--- Input data ---

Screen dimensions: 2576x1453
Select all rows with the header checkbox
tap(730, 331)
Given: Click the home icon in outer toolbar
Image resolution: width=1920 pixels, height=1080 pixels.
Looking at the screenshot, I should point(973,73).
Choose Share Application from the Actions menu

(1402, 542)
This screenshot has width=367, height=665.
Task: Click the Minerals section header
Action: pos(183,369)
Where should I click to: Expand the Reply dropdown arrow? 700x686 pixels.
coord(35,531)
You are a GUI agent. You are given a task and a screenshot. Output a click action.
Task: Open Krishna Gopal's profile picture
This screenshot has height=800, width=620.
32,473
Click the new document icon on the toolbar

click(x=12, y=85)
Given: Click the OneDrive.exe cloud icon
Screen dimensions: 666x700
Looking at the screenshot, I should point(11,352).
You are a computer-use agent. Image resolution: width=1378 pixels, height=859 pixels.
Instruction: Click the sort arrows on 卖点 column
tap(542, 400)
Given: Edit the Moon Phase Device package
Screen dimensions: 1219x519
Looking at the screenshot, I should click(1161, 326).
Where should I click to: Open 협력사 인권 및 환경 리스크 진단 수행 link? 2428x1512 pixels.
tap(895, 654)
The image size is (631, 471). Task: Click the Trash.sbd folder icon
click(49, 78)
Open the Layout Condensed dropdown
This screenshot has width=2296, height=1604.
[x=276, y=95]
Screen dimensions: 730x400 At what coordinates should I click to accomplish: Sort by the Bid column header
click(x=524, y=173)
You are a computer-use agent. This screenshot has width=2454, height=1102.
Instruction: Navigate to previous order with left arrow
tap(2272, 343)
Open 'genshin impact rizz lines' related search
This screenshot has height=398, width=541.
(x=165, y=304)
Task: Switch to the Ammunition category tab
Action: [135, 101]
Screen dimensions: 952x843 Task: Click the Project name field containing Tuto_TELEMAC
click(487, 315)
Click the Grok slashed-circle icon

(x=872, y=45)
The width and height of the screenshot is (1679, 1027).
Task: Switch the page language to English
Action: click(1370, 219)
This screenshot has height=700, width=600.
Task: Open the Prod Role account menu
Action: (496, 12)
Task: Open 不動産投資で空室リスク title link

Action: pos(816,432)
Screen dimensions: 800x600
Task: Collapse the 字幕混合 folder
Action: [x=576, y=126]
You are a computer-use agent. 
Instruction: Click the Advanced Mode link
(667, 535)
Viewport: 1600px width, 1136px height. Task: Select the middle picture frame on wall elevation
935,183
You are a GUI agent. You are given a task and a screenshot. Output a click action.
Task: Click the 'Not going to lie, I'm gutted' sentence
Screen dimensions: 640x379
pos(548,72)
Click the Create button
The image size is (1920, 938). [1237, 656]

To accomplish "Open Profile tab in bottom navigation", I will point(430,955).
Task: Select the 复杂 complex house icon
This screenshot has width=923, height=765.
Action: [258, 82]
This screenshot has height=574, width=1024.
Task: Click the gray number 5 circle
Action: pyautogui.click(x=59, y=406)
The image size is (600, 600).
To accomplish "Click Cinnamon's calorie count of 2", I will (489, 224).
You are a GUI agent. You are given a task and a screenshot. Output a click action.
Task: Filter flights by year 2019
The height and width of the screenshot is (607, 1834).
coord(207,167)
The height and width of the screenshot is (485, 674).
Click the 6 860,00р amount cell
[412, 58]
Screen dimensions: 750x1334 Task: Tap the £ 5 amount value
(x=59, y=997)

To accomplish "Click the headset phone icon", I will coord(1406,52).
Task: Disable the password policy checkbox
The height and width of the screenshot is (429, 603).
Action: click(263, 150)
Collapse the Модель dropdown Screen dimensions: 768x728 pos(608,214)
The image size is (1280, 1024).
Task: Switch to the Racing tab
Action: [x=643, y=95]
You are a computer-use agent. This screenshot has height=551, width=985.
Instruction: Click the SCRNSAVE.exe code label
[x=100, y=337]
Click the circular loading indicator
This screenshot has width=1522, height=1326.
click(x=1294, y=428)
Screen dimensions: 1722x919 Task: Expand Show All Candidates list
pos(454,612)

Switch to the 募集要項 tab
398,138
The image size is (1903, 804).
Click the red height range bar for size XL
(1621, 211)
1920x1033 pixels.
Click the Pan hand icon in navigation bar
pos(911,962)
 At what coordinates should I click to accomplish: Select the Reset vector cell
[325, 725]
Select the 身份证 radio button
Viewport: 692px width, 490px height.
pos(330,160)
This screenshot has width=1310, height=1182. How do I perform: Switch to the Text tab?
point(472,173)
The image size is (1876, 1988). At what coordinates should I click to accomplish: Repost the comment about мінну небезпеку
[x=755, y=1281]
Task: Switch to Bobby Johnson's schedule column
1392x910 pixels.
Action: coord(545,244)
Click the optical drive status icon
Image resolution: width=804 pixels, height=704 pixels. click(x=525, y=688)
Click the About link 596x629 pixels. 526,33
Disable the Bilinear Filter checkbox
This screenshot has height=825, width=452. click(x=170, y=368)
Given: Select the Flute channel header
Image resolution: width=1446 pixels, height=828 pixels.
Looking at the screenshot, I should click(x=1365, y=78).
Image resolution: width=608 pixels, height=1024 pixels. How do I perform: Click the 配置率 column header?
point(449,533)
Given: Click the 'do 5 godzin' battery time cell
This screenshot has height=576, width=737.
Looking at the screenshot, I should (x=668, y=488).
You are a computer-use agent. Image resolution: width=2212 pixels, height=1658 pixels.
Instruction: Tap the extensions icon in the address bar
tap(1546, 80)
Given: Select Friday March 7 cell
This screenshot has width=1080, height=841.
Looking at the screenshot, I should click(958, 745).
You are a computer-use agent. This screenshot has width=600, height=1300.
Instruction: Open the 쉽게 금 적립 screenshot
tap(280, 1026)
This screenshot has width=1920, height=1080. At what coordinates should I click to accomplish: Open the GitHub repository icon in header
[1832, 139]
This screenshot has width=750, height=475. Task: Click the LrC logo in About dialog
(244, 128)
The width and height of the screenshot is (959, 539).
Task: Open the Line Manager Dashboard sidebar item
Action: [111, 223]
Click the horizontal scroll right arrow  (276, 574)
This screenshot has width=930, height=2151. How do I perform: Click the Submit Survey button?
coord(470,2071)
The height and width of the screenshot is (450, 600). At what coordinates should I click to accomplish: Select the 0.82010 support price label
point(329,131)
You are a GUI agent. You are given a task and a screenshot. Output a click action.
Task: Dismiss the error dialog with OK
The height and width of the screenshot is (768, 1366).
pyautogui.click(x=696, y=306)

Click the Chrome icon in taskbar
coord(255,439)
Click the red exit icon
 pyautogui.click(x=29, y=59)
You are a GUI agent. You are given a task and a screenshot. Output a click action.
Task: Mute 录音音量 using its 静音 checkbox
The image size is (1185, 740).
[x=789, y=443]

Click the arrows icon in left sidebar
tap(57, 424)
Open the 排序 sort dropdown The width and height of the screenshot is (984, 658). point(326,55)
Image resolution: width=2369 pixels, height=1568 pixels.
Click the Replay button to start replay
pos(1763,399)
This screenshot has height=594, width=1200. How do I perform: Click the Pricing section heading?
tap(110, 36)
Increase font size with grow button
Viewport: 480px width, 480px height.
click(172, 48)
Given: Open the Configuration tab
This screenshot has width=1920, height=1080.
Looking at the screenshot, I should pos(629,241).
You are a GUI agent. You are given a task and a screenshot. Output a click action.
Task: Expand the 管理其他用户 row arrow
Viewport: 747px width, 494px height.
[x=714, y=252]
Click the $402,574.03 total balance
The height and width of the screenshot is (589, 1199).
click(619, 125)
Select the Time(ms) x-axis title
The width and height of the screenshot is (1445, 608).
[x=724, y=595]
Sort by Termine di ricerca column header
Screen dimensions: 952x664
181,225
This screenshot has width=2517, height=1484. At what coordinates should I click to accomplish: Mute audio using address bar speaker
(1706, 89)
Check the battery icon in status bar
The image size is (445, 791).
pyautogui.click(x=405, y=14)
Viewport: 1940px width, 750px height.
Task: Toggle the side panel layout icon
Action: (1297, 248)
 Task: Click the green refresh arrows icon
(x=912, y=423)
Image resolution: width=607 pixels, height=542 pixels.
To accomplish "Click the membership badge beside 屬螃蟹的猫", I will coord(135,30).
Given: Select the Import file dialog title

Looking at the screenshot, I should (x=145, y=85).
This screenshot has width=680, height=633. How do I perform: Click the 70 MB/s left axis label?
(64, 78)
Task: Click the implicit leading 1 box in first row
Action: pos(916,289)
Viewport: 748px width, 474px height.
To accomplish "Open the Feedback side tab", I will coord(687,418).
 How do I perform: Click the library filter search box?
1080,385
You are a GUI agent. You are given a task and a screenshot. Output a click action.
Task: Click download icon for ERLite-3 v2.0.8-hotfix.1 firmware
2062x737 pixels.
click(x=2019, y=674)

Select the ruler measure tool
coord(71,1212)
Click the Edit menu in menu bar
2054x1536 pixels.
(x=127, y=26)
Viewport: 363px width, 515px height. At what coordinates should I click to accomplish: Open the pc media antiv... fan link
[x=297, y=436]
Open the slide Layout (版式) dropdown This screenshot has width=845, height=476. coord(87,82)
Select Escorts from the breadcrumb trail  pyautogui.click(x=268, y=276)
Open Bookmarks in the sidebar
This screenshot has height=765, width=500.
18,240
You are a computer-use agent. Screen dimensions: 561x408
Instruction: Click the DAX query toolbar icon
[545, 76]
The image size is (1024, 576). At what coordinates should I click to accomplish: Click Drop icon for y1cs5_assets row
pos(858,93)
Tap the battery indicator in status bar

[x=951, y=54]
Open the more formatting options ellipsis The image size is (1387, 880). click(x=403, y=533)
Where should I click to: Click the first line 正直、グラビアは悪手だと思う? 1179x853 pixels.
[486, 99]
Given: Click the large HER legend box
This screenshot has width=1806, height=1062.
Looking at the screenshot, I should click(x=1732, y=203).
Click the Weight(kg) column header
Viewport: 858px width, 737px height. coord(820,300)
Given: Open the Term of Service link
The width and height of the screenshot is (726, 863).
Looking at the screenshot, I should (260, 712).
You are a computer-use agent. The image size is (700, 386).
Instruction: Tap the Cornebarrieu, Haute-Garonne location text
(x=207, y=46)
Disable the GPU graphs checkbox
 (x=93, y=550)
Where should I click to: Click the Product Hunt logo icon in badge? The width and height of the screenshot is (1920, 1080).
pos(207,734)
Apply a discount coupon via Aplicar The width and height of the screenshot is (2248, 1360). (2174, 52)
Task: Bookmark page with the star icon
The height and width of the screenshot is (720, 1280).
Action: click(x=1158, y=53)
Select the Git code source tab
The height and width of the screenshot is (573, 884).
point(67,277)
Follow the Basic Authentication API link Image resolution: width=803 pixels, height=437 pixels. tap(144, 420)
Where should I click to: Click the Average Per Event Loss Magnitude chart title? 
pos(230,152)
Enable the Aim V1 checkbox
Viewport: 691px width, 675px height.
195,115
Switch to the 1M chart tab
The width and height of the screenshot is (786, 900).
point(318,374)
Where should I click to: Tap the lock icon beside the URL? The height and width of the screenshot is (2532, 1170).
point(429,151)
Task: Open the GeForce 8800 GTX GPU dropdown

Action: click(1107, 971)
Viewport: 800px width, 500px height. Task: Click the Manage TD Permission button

---

_Instructions to follow_:
Pull out every line of the records above that contains the string "dropdown", matching case exactly.

_Worked answer_:
Where should I click to: Expand the Reply dropdown arrow? 700x686 pixels.
Open the Layout Condensed dropdown
Collapse the Модель dropdown Screen dimensions: 768x728 pos(608,214)
Open the 排序 sort dropdown The width and height of the screenshot is (984, 658). point(326,55)
Open the slide Layout (版式) dropdown This screenshot has width=845, height=476. coord(87,82)
Task: Open the GeForce 8800 GTX GPU dropdown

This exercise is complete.